Current pharmacological treatment of schizophrenia employs drugs that interfere with dopamine neurotransmission, aiming to suppress acute exacerbation of psychosis and maintenance treatment to reduce the risk of psychosis recurrence. According to this treatment scheme, available psychotropic drugs intended to treat negative symptoms, cognitive impairment, or anxiety are administered as add-ons to treatment with antipsychotics. However, an alternative treatment scheme proposes a targeted or intermittent treatment approach, by which antipsychotic drugs are administered upon psychosis exacerbation and discontinued upon remission or stabilization, while negative symptoms, cognitive impairment, or anxiety are treated with specific psychotropics as monotherapy. Along these lines, antipsychotics are renewed only in the event of recurrence of psychotic symptoms. This 50-year-old debate between targeted and continuous treatment schemes arises from disagreements about interpreting scientific evidence and discordant views regarding benefit/risk assessment.
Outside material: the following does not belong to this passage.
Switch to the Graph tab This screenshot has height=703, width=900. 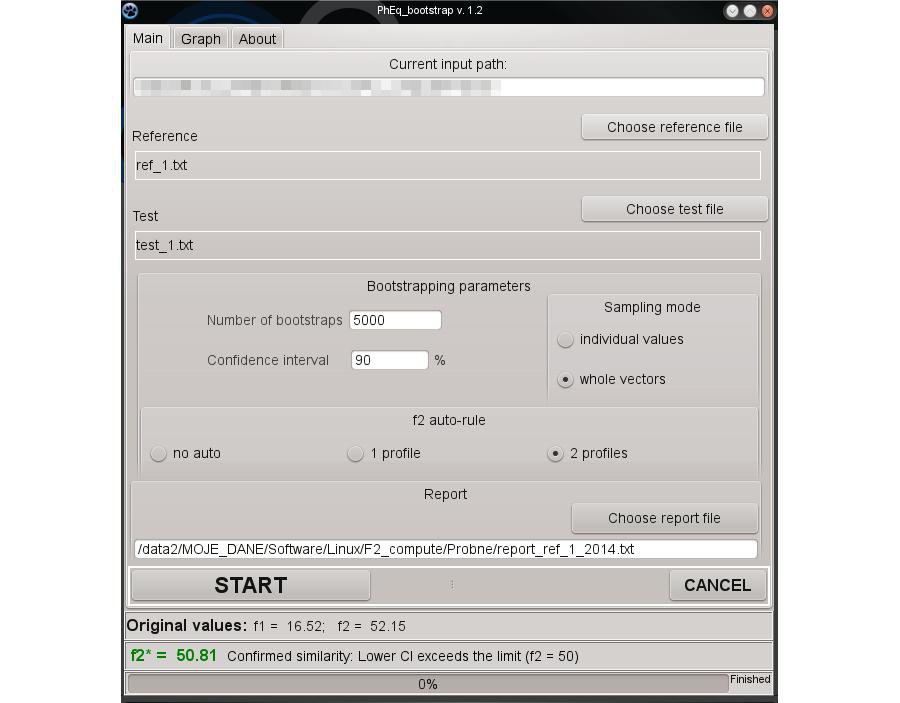pos(200,38)
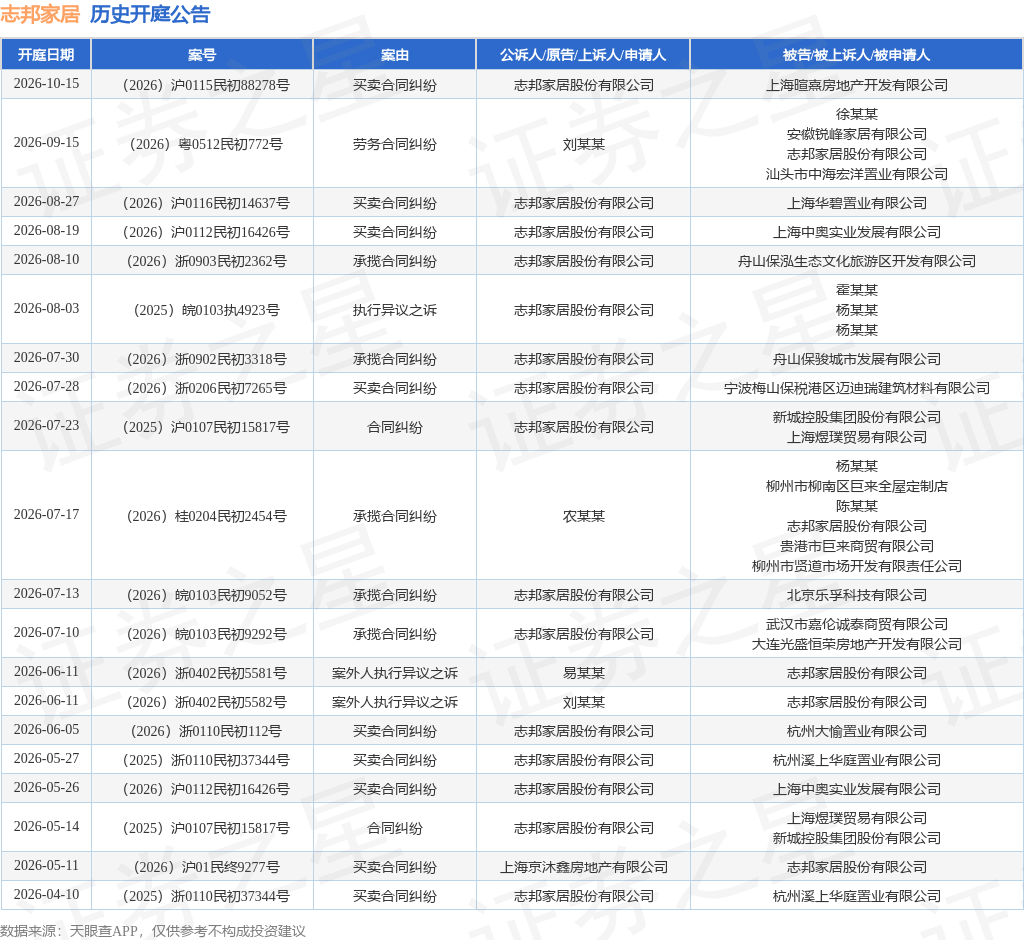Select 宁波梅山保税港区迈迪瑞建筑材料有限公司 defendant
Image resolution: width=1024 pixels, height=940 pixels.
[x=856, y=388]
Among the debate's questions are: (1) what is the percentage of individuals who can maintain stability without antipsychotic maintenance treatment, and what is the percentage of those who exacerbate despite antipsychotic treatment? (2) how to interpret results of placebo-controlled 9- to 18-month-long maintenance trials in a life-long chronic disorder, and how to interpret results of the targeted trials, some of which are open label or not randomized; (3) how to weigh the decreased risk for psychotic recurrence vs the almost certainty of adverse effects on patient's quality of life. Patients' profiles, preferences, and circumstances of the care provision should be considered as the targeted vs continuous treatment options are considered.